Meaning of Sexual Harassment in the Workplace

Sexual harassment refers to “unwelcome sexual advances, requests for sexual favors, and other verbal or physical conduct of a sexual nature” (EEOC, 2016). The EEOC stipulates three criteria a conduct must meet to qualify as sexual harassment. First, the conduct must be explicitly or implicitly defined as a condition which a person must fulfill or submit to before or during employment. Second, an individual’s choice to submit to or object to such practice influences employment decisions that affect them. Third, the behavior must purposefully have a detrimental impact on an employees’ performance, mental health, career advancement, as well as create “an intimidating, hostile, or offensive working environment” (EEOC, 2016).

Several studies have explored the manifestation of sexual workplace harassment. Among physical therapist clinicians and students, for instance, sexual harassment may involve inappropriate patient sexual behavior, including “leering, sexual remarks, deliberate touching, indecent exposure, and sexual assault” (Boissonnault et al., 2017). Common forms of sexual misconduct reported in the research such as actual or attempted rape or sexual assault, unwanted pressure for sexual favors, inappropriate deliberate touching, leaning over, cornering, or pinching, and unwelcome sexual looks or gestures, insistent inquiry into an individual’s sexual life, unwanted pressure for dates, sexual teasing, jokes, or remarks, inappropriate names (e.g. girl, hunk, babe, or honey), giving out personal gifts, inappropriate gestures (e.g. hugging, kissing, patting, or stroking, or sexually suggestive signals), and standing close or brushing up against a person, among others” (Kensbock et al., 2015).

The perpetrator or victim of sexual harassment in the work environment may be any gender or sex. Although male employees are overwhelmingly responsible for sexual harassment against their female peers at work, male employees also harass other fellow male employees (McDonald & Charlesworth, 2016). Staff members are also sexually mistreated by female colleagues. Women may also harass their female peers. Male employees encounter different forms of sexual harassment from their male and female co-workers (Holland et al., 2016). These fascinating observations indicate that both female and male cause or suffer unwelcome behaviors on the basis of their gender.

Sexual harassment may be verbal or physical or violent or nonviolent. In a recent a cross‐sectional survey, verbal abuse accounted for the higher (63.8%) percentage of the total cases reported, followed by violent threats, physical violence, sexual harassment, and bullying which accounted for 41.6%, 22.3%, 19.7%, and 9.7%, respectively (Park, Cho, & Hong, 2015).

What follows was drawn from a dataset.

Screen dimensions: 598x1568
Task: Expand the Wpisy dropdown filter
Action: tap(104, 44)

These statistics show that sexual harassment can take many different forms in the workplace.

Anyone can perpetrate sexual harassment towards employees at the workplace, including a supervisor, co-worker, or employment agent, and even customers. In their cross-sectional survey, Park, Cho, and Hong (2015) found out that patients are the primary perpetrators of overall harassment towards nurses, followed by physicians and patients’ families. Friborg  et al. (2017) found  that employees encounter sexual harassment from customers, co-workers, supervisors, and even their subordinates (Friborg et al., 2017). Consistently, Schultz (2018) affirms that those employees can be sexually mistreated by their bosses or “power brokers,” colleagues, clients, and their subordinates. These findings indicate that employees can face sexual mistreatment from all angles and any individual they interact within the workplace.

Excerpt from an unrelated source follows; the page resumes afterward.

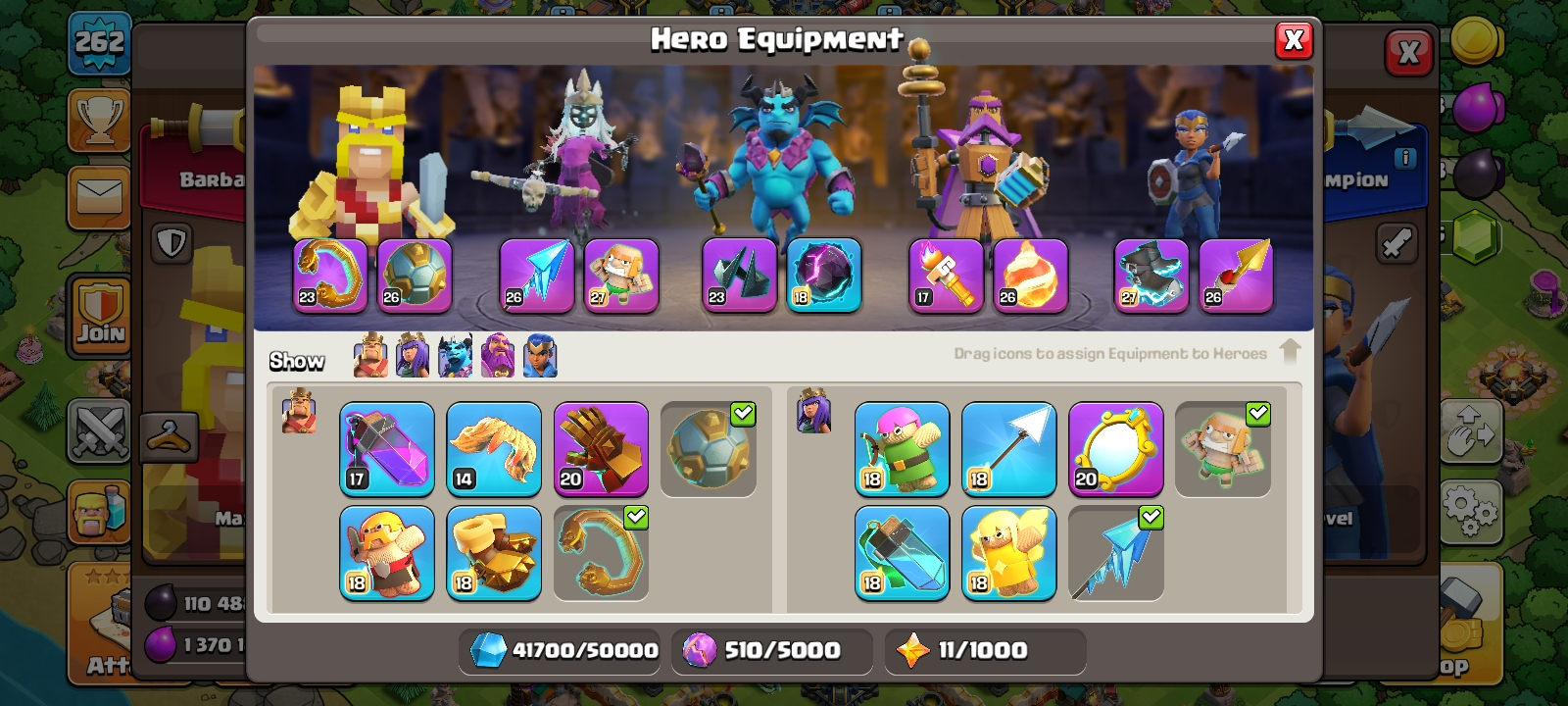Select the level 18 Archer Puppet equipment
Screen dimensions: 1568x706
coord(902,449)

Sexual harassment can take place within or outside the organization. Park, Cho, and Hong (2015) established that physical violence, threats of violence, and verbal abuse were frequent in the intensive care units (ICUs) while sexual harassment and bullying were frequently reported in operating rooms. In an attempt to illustrate how sexual harassment is leveraged to equalize power, McLaughlin, Uggen, and Blackstone (2018) argue that sexual harassment occurs in “a wide variety of settings, from construction sites to classrooms.”  Lastly, there may be or no witnesses during the incidence, both the victim and harasser may be unaware of the offensive nature of the behavior, and the victim may or may not suffer economic and/or emotional stress (EEOC, 2016).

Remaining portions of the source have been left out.